Repeat exactly the lines from the line containing "Screen dimensions: 950x434" through the last line of the records below, inclusive, and nothing else.

Given records: Begin

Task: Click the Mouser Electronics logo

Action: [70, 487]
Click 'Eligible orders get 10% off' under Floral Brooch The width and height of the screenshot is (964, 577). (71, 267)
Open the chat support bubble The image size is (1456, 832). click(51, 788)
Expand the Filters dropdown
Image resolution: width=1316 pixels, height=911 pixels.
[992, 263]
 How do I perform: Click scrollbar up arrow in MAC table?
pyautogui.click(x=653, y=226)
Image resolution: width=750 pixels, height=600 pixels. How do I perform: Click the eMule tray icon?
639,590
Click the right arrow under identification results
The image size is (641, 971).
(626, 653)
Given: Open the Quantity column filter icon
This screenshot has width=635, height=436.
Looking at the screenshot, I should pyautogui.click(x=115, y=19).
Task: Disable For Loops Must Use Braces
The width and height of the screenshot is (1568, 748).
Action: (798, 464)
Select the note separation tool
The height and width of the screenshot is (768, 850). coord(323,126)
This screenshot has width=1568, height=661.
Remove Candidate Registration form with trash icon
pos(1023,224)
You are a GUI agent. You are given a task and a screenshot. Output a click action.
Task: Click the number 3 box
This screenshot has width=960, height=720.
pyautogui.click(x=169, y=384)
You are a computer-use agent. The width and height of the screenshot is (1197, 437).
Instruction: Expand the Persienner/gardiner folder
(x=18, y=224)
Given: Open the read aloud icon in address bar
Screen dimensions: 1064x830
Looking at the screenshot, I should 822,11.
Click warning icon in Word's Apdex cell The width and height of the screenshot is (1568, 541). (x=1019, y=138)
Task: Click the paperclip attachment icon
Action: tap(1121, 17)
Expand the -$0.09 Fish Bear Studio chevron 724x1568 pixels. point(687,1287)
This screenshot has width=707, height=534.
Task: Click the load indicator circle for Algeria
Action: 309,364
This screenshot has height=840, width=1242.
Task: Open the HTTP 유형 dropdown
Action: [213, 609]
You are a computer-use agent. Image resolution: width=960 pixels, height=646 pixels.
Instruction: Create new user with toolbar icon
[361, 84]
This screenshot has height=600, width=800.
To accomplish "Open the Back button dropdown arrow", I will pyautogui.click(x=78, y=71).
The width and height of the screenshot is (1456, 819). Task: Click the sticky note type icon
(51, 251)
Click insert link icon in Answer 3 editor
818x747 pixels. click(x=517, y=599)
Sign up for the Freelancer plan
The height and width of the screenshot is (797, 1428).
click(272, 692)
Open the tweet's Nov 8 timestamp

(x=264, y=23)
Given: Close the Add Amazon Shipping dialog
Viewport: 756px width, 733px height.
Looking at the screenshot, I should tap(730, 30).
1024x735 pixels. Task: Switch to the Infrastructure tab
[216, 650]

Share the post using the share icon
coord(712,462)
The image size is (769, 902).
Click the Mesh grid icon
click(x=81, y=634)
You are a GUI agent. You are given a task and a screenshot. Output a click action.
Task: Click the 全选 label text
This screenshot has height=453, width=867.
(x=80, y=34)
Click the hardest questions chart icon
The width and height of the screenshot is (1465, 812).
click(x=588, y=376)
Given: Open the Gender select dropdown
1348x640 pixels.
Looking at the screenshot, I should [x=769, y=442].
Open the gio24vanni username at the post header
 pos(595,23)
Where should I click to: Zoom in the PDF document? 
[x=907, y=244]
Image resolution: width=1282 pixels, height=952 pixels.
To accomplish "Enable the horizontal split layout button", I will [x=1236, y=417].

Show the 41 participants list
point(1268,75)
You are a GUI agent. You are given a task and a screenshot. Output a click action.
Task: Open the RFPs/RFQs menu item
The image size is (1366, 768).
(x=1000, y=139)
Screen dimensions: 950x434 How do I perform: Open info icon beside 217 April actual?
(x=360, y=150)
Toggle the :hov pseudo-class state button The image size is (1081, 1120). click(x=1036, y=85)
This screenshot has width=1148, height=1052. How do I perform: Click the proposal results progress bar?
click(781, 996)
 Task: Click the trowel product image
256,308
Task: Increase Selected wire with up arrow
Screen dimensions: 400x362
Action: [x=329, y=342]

Given records: End

■ **Answer area**:
Screen dimensions: 950x434 How do I perform: Open info icon beside 217 April actual?
(x=360, y=150)
Toggle the :hov pseudo-class state button The image size is (1081, 1120). click(x=1036, y=85)
This screenshot has width=1148, height=1052. How do I perform: Click the proposal results progress bar?
click(781, 996)
 Task: Click the trowel product image
256,308
Task: Increase Selected wire with up arrow
Screen dimensions: 400x362
Action: [x=329, y=342]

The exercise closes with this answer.